REQUIREMENT: Rewrite the rows from the first one through the one containing "Expand the DATABASES", keeping each row's wording and shifting every answer coordinate by -33.

RECORDS TO PROCESS:

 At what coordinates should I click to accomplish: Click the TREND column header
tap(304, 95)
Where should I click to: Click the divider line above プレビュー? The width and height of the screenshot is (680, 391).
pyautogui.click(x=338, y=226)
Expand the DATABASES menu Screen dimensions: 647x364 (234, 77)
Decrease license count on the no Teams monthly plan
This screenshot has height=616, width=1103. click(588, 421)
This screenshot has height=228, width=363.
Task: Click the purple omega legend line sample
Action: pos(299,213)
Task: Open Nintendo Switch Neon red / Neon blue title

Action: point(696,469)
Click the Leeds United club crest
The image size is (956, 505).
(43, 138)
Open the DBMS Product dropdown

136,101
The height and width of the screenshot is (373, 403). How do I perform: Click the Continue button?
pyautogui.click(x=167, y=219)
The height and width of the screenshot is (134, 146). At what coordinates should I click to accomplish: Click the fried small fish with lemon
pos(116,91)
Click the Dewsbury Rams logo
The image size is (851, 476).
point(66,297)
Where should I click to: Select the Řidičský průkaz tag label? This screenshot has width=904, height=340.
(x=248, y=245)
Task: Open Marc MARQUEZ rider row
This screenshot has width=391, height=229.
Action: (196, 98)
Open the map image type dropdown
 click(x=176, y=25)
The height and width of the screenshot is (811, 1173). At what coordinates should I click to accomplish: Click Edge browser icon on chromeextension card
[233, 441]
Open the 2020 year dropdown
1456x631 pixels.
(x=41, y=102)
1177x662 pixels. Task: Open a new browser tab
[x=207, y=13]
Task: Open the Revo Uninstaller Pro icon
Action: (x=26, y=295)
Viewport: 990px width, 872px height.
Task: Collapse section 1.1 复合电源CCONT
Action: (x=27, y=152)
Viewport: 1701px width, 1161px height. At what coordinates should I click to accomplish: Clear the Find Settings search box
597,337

RIGHT ANSWER:
 At what coordinates should I click to accomplish: Click the TREND column header
tap(271, 62)
Where should I click to: Click the divider line above プレビュー? The width and height of the screenshot is (680, 391).
pyautogui.click(x=305, y=193)
Expand the DATABASES menu Screen dimensions: 647x364 (201, 44)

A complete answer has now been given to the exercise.